Jeremy Bentham’s *Not Paul, but Jesus, vol. III*

Bentham’s famous defense (or should I say advocacy?) of homosexuality and other non-traditional sexual and romantic relationships — he describes them as the “eccentric mode” — is now available in its entirety, for the first time I believe.  Here is a blog post about the new publication.  It is a fascinating work throughout and homosexuality is central to his answer to Malthus and the dangers of excess population.

The full text is freely available here (pdf), about two hundred pages.  Here is one typical excerpt:

Yet by such a multitude of those who would start with horror at the very mention of a gratification afforded to the sexual appetite in any eccentric mode, how compleatly dissolute and unlimited is the indulgence afforded to the appetites of which the organs of taste and smell are the instruments, and how enormous is the expence at and by which this indulgence is so constantly and regularly procured.

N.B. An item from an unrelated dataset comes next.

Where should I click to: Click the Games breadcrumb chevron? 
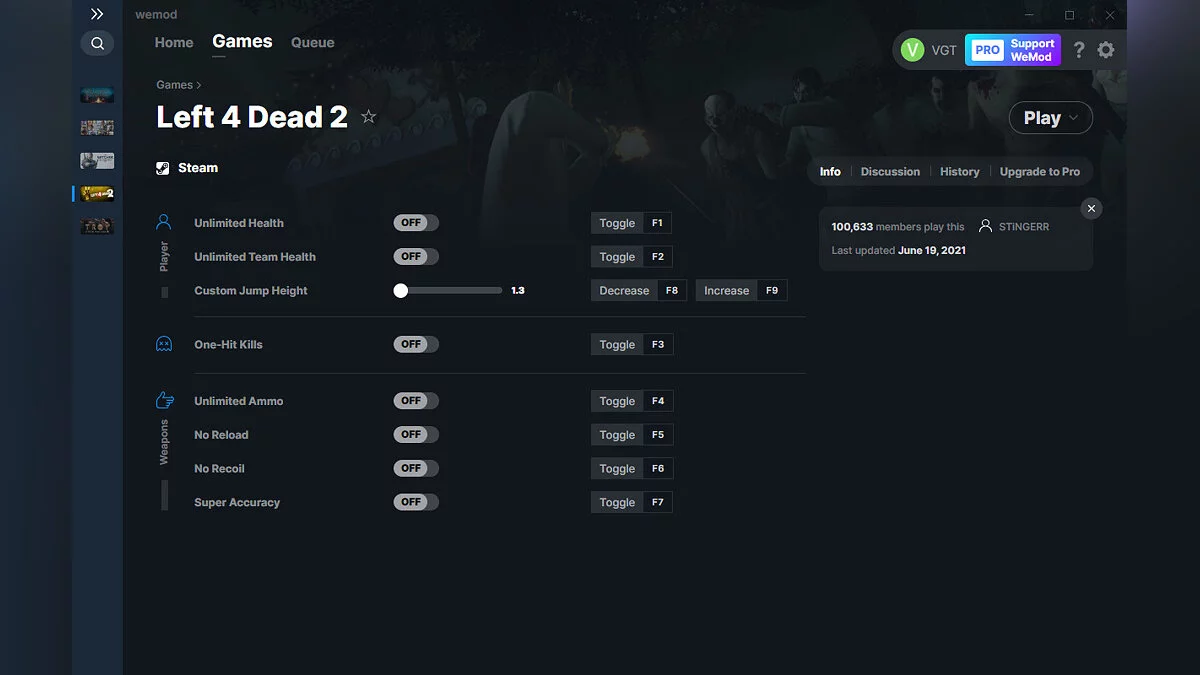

By those by whom, to the pleasures of the table, no limits are attempted to be set other than those set, as above, by the allied considerations [of] self-regarding prudence and benevolence, why to the pleasures of the bed should any narrower limits be assigned?  With what consistency can any difference be made in the extent given to the limits in the two cases? So much as to the question between the pleasures of the table taken in the aggregate on the one part, and the pleasures of the bed on the other.